## [Tu tarea]
En el texto sobre la fiesta del Corpus Christi, ¿con qué nombre designaban los primeros cristianos a la Eucaristía?

## [Texto proporcionado]

--*--

Ahora es cosa de un poder vivo que hace verdaderamente posible la vida
abundante.
"No usa
sangre de machos cabríos, ni de becerros, sino la suya propia..." (Hb 9, 12). El Misterio de la Redención alcanza
cotas muy altas en la Eucaristía. Hemos de recordarlo de modo especial hoy, día
en que se celebra la gran fiesta del Corpus Christi, en la que los cristianos
rendimos adoración al Santísimo Sacramento del altar, le tributamos el culto
supremo a Jesús sacramentado. Él quiso derramar su sangre en sacrificio de
expiación por nosotros.
Antes
esta realidad el autor de Hebreos exclama: "Si la sangre de los machos
cabríos... tienen el poder de consagrar a los profanos, ¡cuánto más la sangre
de Cristo que, en virtud del Espíritu eterno se ha ofrecido a Dios como
sacrificio sin mancha, podrá purificar nuestra conciencia de las obras muertas,
llevándonos al culto del Dios vivo!".
El evangelio hoy de
San Marcos (Mc 14, 12-16.22-26) El
fragmento del Evangelio de San Marcos que se proclama a continuación narra con
precisión y maestría el momento de la Instauración del Sacramento de la
Eucaristía.
"El primer día de los ázimos..." (Mc 14,
12).
Los ázimos es el nombre que recibían los panes preparados sin levadura, para
comerlos durante los días de la Pascua. El pan de días anteriores, confeccionados
con levadura, tenía que haberse consumido ya, o ser destruido, pues se
consideraba que la fermentación de la masa ludiada
era una especie de impureza, incompatible con la fiesta pascual.
Pero
más importante que el pan ázimo, era el cordero inmolado en esa fiesta. Se
recordaba
así la sangre de aquellos corderos con la cual se tiñeron los
dinteles de las casas en Egipto de los hebreos, librándolos así de la
muerte...En la nueva fiesta pascual, en la Pascua cristiana, Jesucristo es el
Cordero de Dios que quita el pecado del mundo, como lo recordamos antes de la
comunión de su Cuerpo y su Sangre, Alma y Divinidad. En ese momento se nos
recuerda, con palabras del Apocalipsis, que estamos invitados a la cena nupcial
del Señor.
Las palabras de Jesús
que nos muestra Marcos han sido, desde hace muchos siglos, la fórmula
litúrgica en el momento de la consagración: “Esto es mi cuerpo. Esta es mi
sangre”.
Jesús no nos dijo "pronunciad
estas palabras en memoria mía", sino "haced", es decir
"vivid". No hay de verdad Eucaristía si no tenemos los sentimientos
que tuvo Jesús, si no intentamos entregarnos y amarnos como Él nos ama. La
fracción del pan --nombre con el que los primeros cristianos designaban a la
Eucaristía-- es un gesto que a menudo pasa desapercibido, pero sin embargo
refleja perfectamente lo que Jesús quiso enseñarnos al partirse y repartirse
por nosotros.

--*--

## [Material proporcionado]

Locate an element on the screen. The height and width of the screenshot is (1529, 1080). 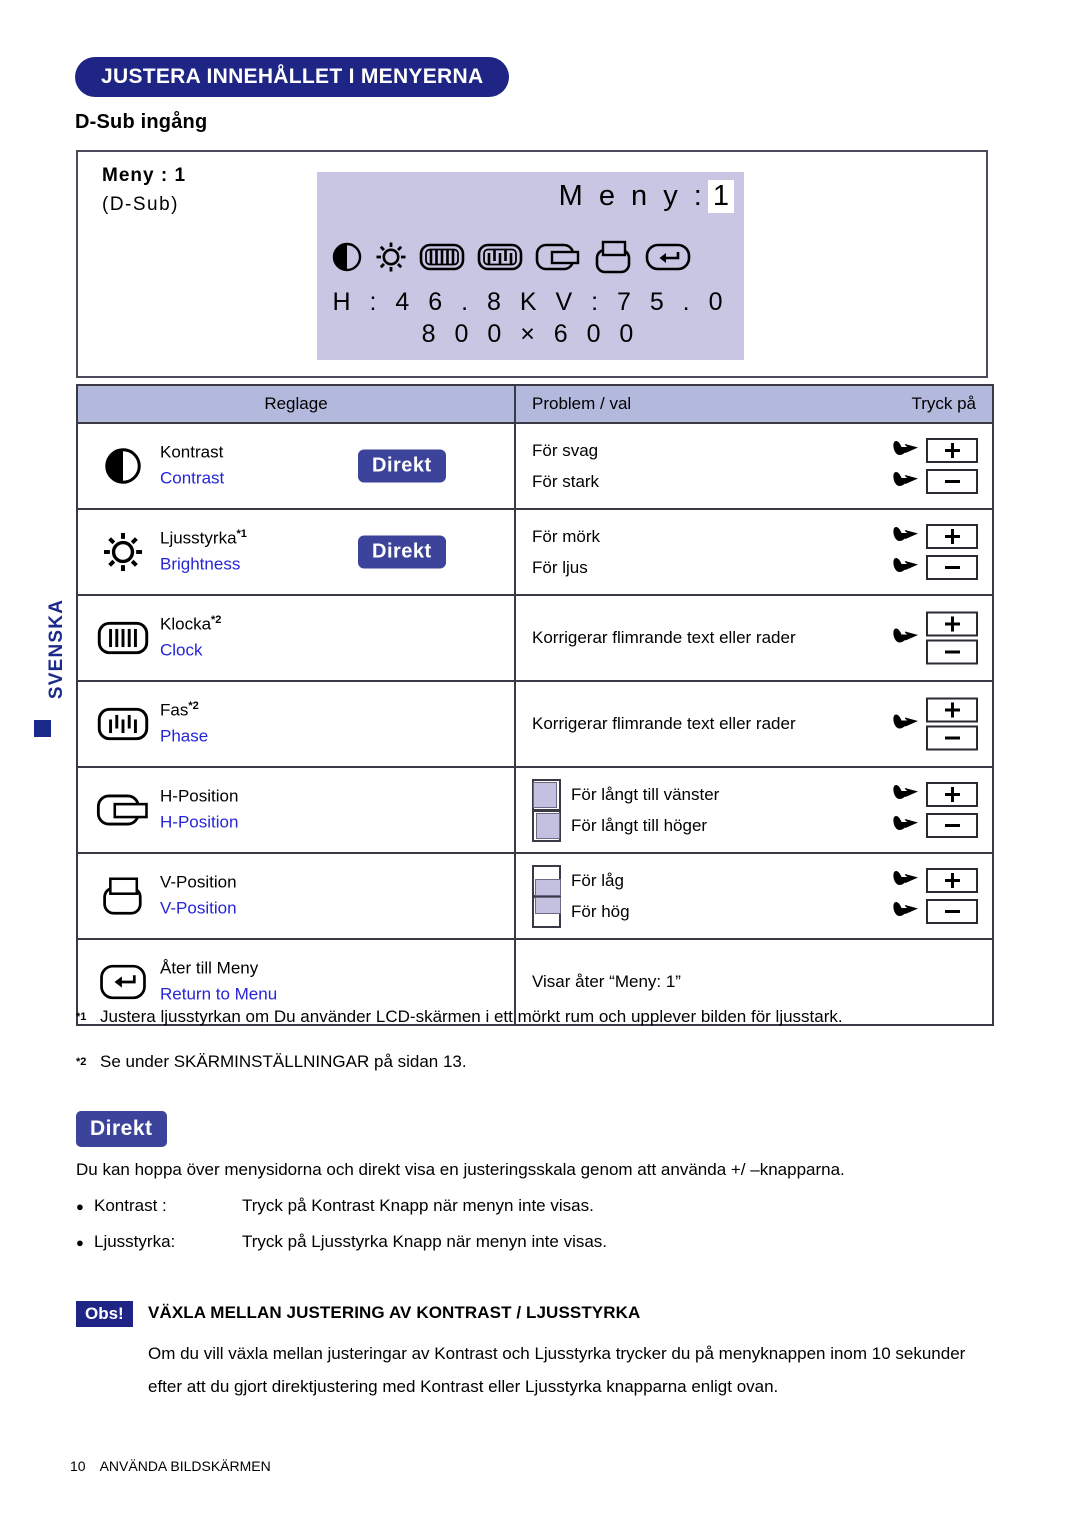
footnote-2-text: Se under SKÄRMINSTÄLLNINGAR på sidan 13. is located at coordinates (284, 1062).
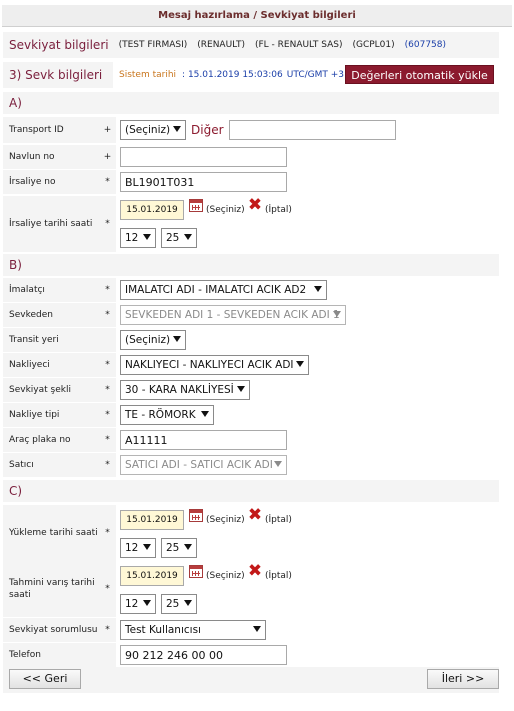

--*--

## [Respuesta]
La fracción del pan.